RECORD SET Block Start

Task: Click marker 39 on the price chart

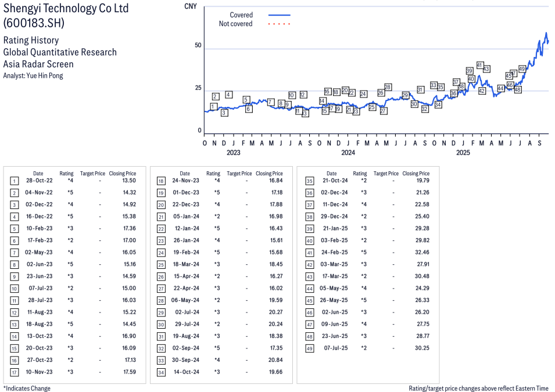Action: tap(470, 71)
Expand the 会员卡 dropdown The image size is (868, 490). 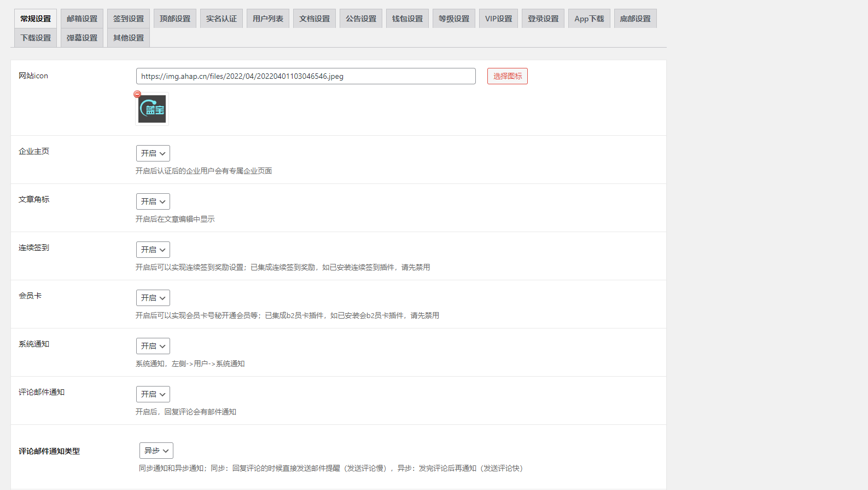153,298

RECORD SET Block End
RECORD SET Block Start

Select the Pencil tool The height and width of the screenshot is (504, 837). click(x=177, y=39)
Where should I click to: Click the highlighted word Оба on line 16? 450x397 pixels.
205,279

RECORD SET Block End
RECORD SET Block Start

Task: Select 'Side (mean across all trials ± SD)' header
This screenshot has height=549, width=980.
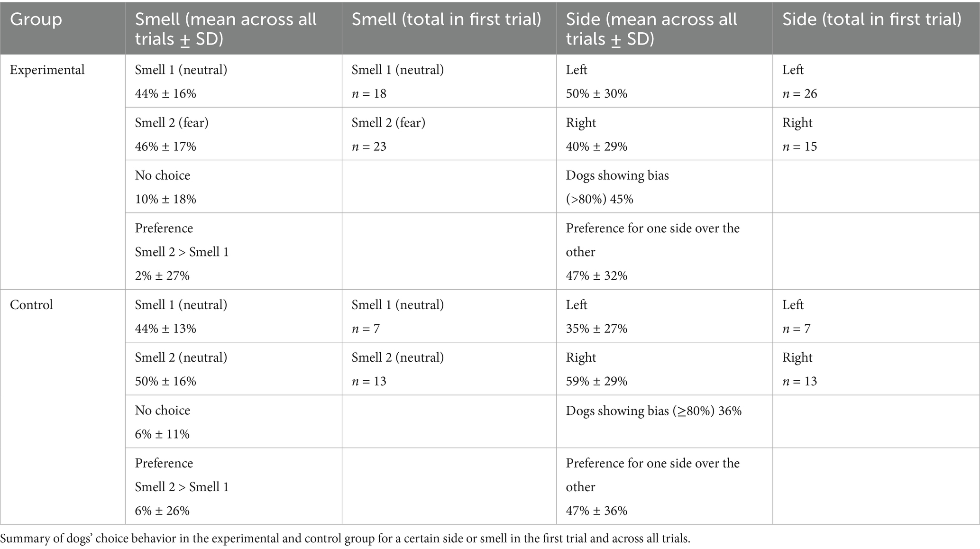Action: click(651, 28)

RECORD SET Block End

If a line in the material contains "Select", show it.

[ANSWER BELOW]
Select the Pencil tool The height and width of the screenshot is (504, 837). click(x=177, y=39)
Task: Select 'Side (mean across all trials ± SD)' header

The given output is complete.